Da Improvvisamente l’estate scorsa è partito il teatro dell’Elfo a Milano (fino al 29 maggio) per ricordare i cento anni dalla nascita di Thomas Lanier Williams («Un nome che andrebbe bene a uno dei quegli scrittori che dedicano intere serie di sonetti alla primavera», scriveva di sé), «Cent’anni di desiderio», come era intitolato il convegno internazionale dedicato al drammaturgo e appena chiusosi a Narni. La celebrazione dell’Elfo proseguirà con uno studio de La discesa di Orfeo (dal 31 maggio al 2 giugno), inedito per l’Italia, mentre negli Stati Uniti i festival, le riedizioni dei suoi capolavori (pregevole quella dello Zoo di vetro, con introduzione di Toni Kushner, considerato, tra gli altri da Harold Bloom, il più grande autore vivente, attesa per settembre prossimo, ed. New Directions) e le nuove mise en scene abbondano: per Tennessee è al Roundabout Theatre di New York Olympia Dukakis e salirà sul palco Nicole Kidman in autunno con La dolce ala della giovinezza. Strepitosa la mostra della biblioteca della Columbia University, «This Is: Tennessee Williams & Friends» (fino al 1 luglio): documenti, molti dei quali inediti, fotografie, le commedie degli ultimi vent’anni, quelli in cui si abbandonò all’alcool, alle droghe e alle cliniche, ma anche memorabilia come le sue quattro macchine da scrivere, i dipinti (compreso un ritratto a olio della sorella Rose), la sua collezione di chiavi di camere d’albergo e le sue rubriche private.
Ah, les Americains. Tra tutti gli inaccettabili difetti, i loro drammaturghi hanno una qualità: sanno invecchiare splendidamente. A cent’anni, Williams sembra una giovane promessa. Sarà per questo che la Comédie si è decisa a rendergli il massimo onore: il primo americano della storia dell’istituzione mondiale del teatro a entrare in cartellone, e il primo non europeo in repertorio, fino al 2 giugno, con Un tram chiamato desiderio. E per di più con un regista americano, dei più audaci e d’avanguardia, Lee Breuer. E non bastasse, in parte per spiegare il gesto, la Comédie ha dedicato a Tennessee l’intero numero di marzo del suo Nouveau Cahier.

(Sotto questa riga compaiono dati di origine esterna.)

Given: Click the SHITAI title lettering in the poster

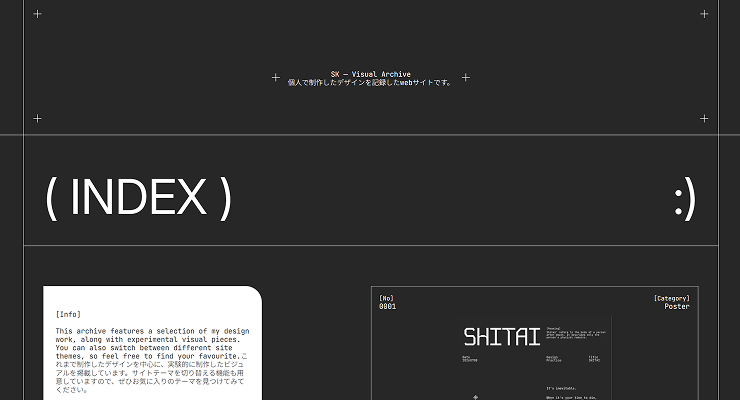Looking at the screenshot, I should tap(502, 337).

Chissà che ne avrebbe detto quel Tenn dodicenne, che, prima di affidarsi a «quell’avamposto contro un’orda di selvaggi» che era la scrittura, correva come un pazzo per sfuggire alla banda di ragazzini che gli urlava «Sissy» (femminuccia).
Ragazzini, come quelli che correvano dietro a Sebastian, sotto il sole crudo del Mediterraneo, prima della sua morte improvvisa.